* **QUESTIONS ON THE MATERIAL**:
**1.** Write out the passage on the Bali hazardous waste conference word for word, starting with "Some 168 countries" and going on through "and non-hazardous waste.".
**2.** Extend the article on the Basel Convention meeting in Bali, picking up after its last sentence.

* **PASSAGE**:
Start of Block
World Conference on Waste: Bali

Indonesia will host an international environmental conference in June to address efforts to reduce exports of hazardous waste from industrialized nations to developing countries. Rasio Ridho Sani, deputy assistant to environment minister for management of hazardous waste said environment ministers from 170 countries were expected for the ninth Basel Convention on the control of transboundry movement of hazardous waste. Scheduled to take place on June 23-27 in Bali, the conference is expected to bring together more than 1,000 delegates from developed and developing nations. The conference is set to be the second world event on environment that Indonesia will host after Bali’s UN Climate Change conference last December.

The Basel Convention was started in 1992 and obliges signatory countries to ensure waste is managed and disposed of in an environmentally sound way.

It says parties should set adequate disposal facilities for the waste and covers toxic, poisonous, explosive, corrosive, flammable, eco-toxic and infectious waste.

Some 168 countries have ratified the convention, excluding the U.S.

Indonesia, the world’s longest coastal area, ratified the convention in 1993.

“We are very vulnerable to illegal dumping of hazardous waste,” Rasio said.

Indonesia has more than 2,000 entry points along the coastal zone vulnerable to illegal dumps of hazardous waste.

Data from the State Minister for the Environment Office said since the 1980s Indonesia has become a dumping ground for hazardous and non-hazardous waste.
End of Block
* **ENTRIES SHOWN**:
Start of Block
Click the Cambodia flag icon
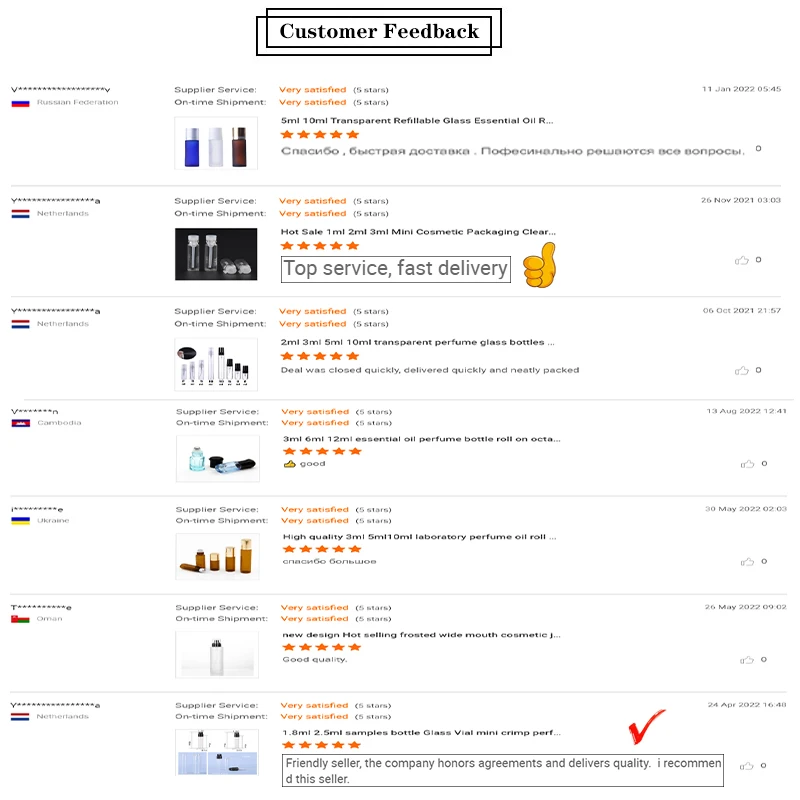 [x=19, y=423]
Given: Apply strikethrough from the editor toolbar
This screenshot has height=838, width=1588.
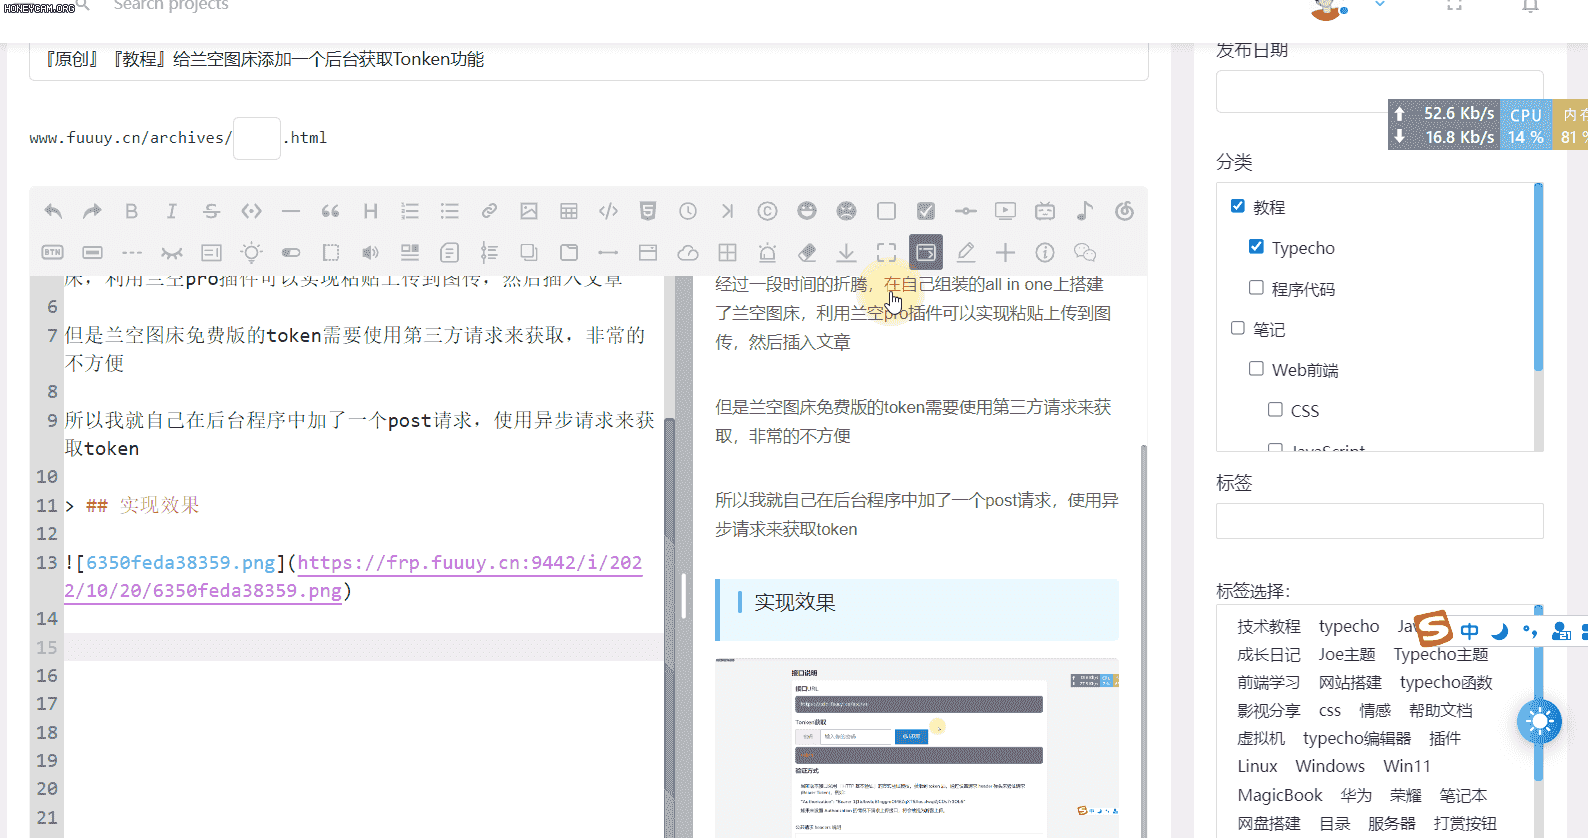Looking at the screenshot, I should click(211, 211).
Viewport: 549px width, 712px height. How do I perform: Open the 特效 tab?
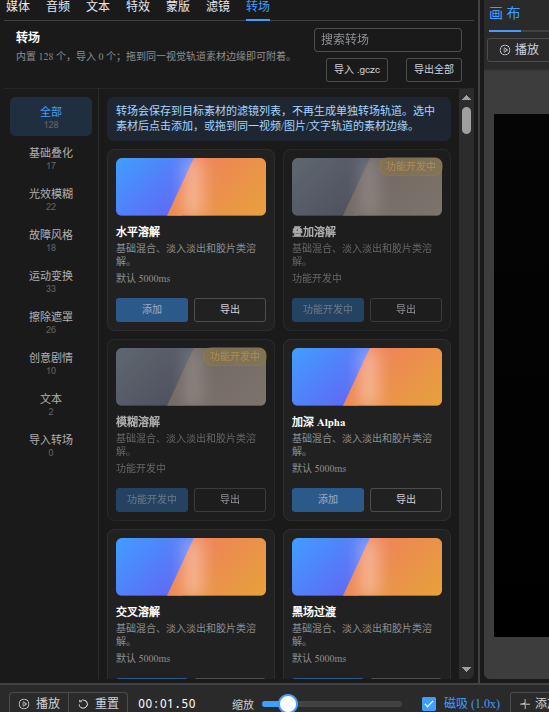click(x=138, y=7)
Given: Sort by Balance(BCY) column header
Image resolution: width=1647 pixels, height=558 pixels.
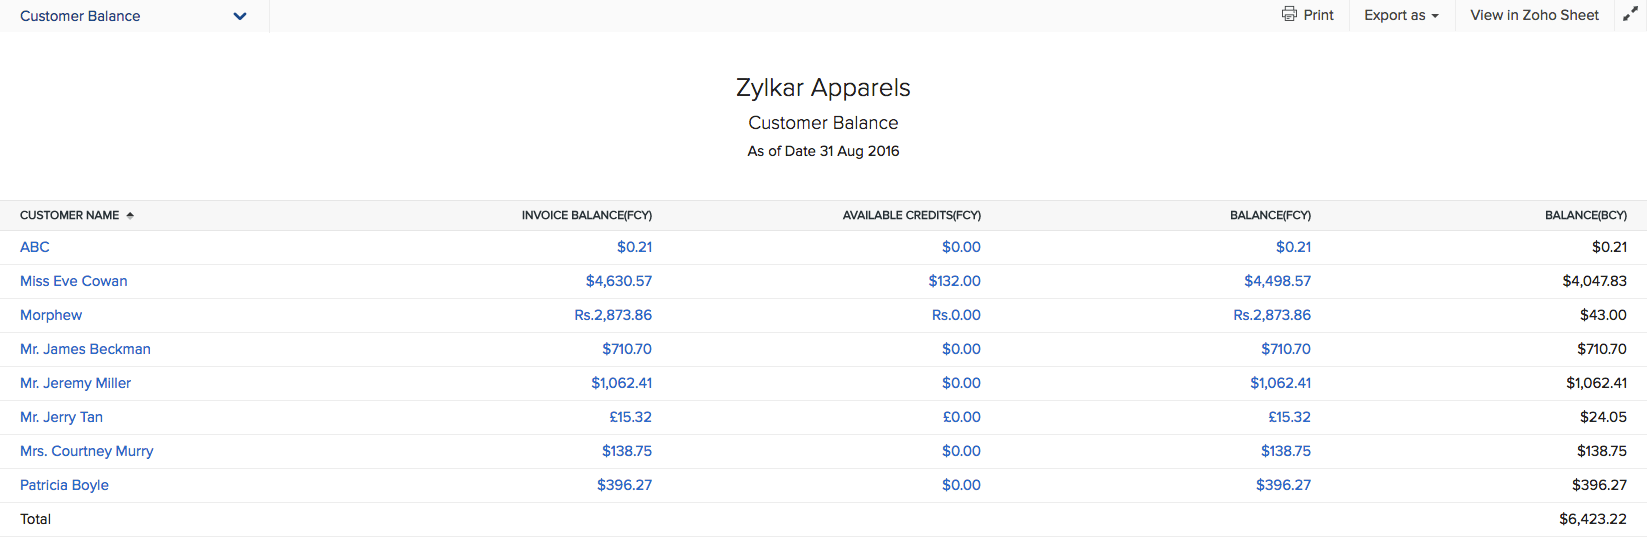Looking at the screenshot, I should [x=1585, y=215].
End of Block
* **ANSWER SECTION**:
**1.**
Some 168 countries have ratified the convention, excluding the U.S.

Indonesia, the world’s longest coastal area, ratified the convention in 1993.

“We are very vulnerable to illegal dumping of hazardous waste,” Rasio said.

Indonesia has more than 2,000 entry points along the coastal zone vulnerable to illegal dumps of hazardous waste.

Data from the State Minister for the Environment Office said since the 1980s Indonesia has become a dumping ground for hazardous and non-hazardous waste.

**2.**
It says the government has accepted requests from foreign countries and companies to dump waste containing hydrocarbon.

This waste results after tankers are cleaned in Indonesian areas, including Tanjung Ucang on Batam Island.

The government has also re-exported tons of hazardous waste to its origin countries, including Singapore.

Japan is the biggest exporter of hazardous materials used for industry and agriculture sectors to Indonesia, sending 31 tons of waste in 2006.

Indonesia yields about seven million tons of hazardous waste per year — one quarter of which remains untreated as Adianto P. Simamora explains.

The country currently has one facility for the treatment of hazardous waste, PT Prasadha Pamunah Limbah Industry (PT PPLi) in Bogor, West Java, with a capacity of 100,000 tons.
Rasio said environment minister Rachmat Witoelar would be the new president of the conference of parties (COP) of the Basel Convention for the 2008-2010 period.

“Pak Rachmat is scheduled to visit the secretariat of the Basel Convention in Geneva this month to discuss issues that would be promoted during the Bali convention,” he said.